6. Do all the good you can
You cannot earn your salvation by ‘doing good’. However, the evidence of a life of faith is a life of doing good. Jesus himself, we are told, ‘went around doing good’ (Acts 10.38). Jesus says, ‘For a time is coming when all who are in their graves will hear his voice and come out – those who have done good will rise to live, and those who have done evil will rise to be condemned’ (John 5:28–29).
As John Wesley said, ‘Do all the good you can, by all the means you can, in all the ways you can, in all the places you can, at all the times you can, to all the people you can, as long as ever you can.’
7. Seek to please God
I find this one of the hardest things to even begin to put into practice. It seems so natural to seek to please myself. Jesus said, ‘I seek not to please myself but him who sent me’ (v.30). To live a life seeking to please God involves a complete U-turn. It is not only a one-off U-turn but it is something that you have to try to put into practice every day. It is not easy!
Father, help me to listen to your voice, to discern what you are doing and join in – not seeking to please myself but rather seeking to please you.
8. Cry out to the Lord for help
The people of God were in trouble once again. They had done ‘evil in the eyes of the Lord’ (6:1). As a result they were oppressed (v.2) and ‘reduced to grinding poverty’ (v.6, MSG).
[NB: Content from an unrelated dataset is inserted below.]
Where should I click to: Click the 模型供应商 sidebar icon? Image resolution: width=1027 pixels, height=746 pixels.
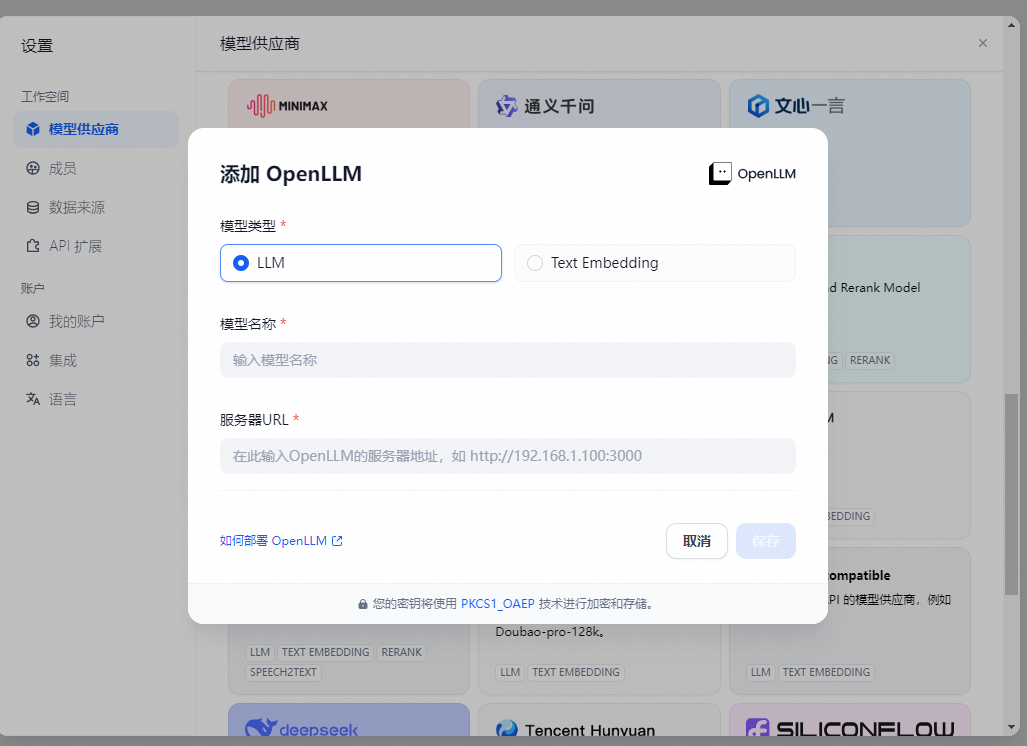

The turning point came for them, as it so often does for us, when they ‘cried out to the Lord for help’ (v.6). I am so thankful for the many times in my life when God has answered my cry for help. Whatever difficulties and challenges you are facing today, cry out to the Lord for help.
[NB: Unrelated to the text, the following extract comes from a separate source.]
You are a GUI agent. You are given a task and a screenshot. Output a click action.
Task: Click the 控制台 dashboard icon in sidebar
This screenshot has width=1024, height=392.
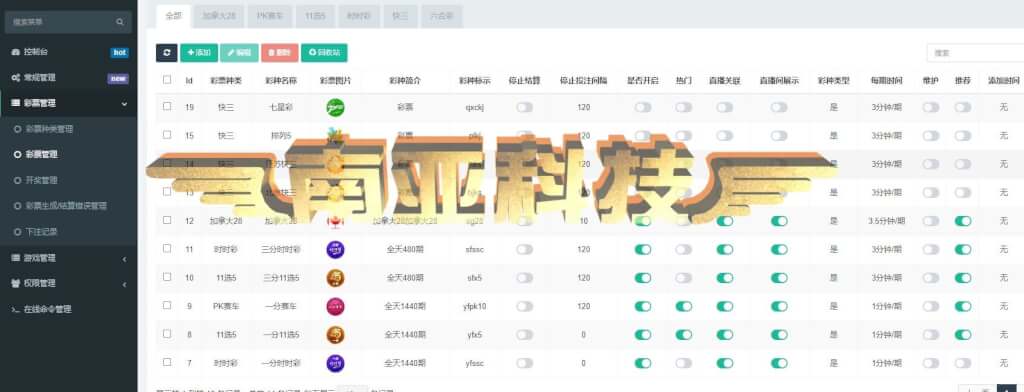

9. Know that God is with you
God raised up Gideon and said to him, ‘The Lord is with you, mighty warrior’ (v.12). Gideon said to God, ‘But Lord... How can I save Israel? My clan is the weakest in Manasseh, and I am the least in my family’ (v.15). The Lord answered, ‘I will be with you’ (v.16).
Jesus, has promised that he will be with you always, until the very end of the age (Matthew 28:20).
10. Know your weaknesses
Gideon is another example of God using cracked pots! Gideon said, ‘How can I save Israel? My clan is the weakest in Manasseh, and I am the least in my family’ (Judges 6:15). I often feel that God cannot use me because of my weaknesses. But sometimes God works through our weaknesses better than through our strengths.
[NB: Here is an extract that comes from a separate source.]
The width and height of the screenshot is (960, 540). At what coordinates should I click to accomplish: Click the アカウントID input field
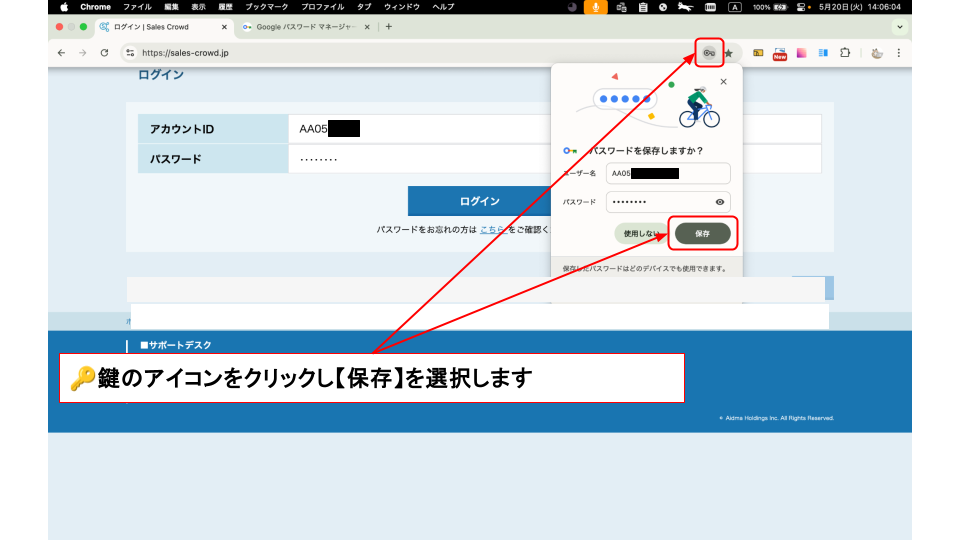pyautogui.click(x=420, y=129)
Personally, I draw great comfort from the words of the apostle Paul: ‘Therefore I will boast all the more gladly about my weaknesses, so that Christ’s power may rest on me... For when I am weak, then I am strong’ (2 Corinthians 12:9–10).
11. Obey God fearlessly
Gideon ‘did as the Lord told him’ (Judges 6:27), even though he risked death (v.30). I find that I am often timid in the face of opposition. However, the opposition we face is nothing compared to what Gideon and, certainly, what Jesus faced. As Joyce Meyer says, ‘When fear knocks on your door, let faith answer!’
12. Be God-confident
The secret of Gideon’s power was that ‘the Spirit of the Lord came upon [him]’ (v.34). Don’t be self-confident; be God-confident.
God does not need large numbers. In fact he said to Gideon, ‘you have too many men’ (7:2). He does not want the people to think it was their own strength that saved them. He reduced the numbers from 32,000 to 300 (vv.1–7).
We do not need large numbers to see a nation transformed but we do need the power of the Holy Spirit. If you are confident in God, he can work through you as he did through Gideon.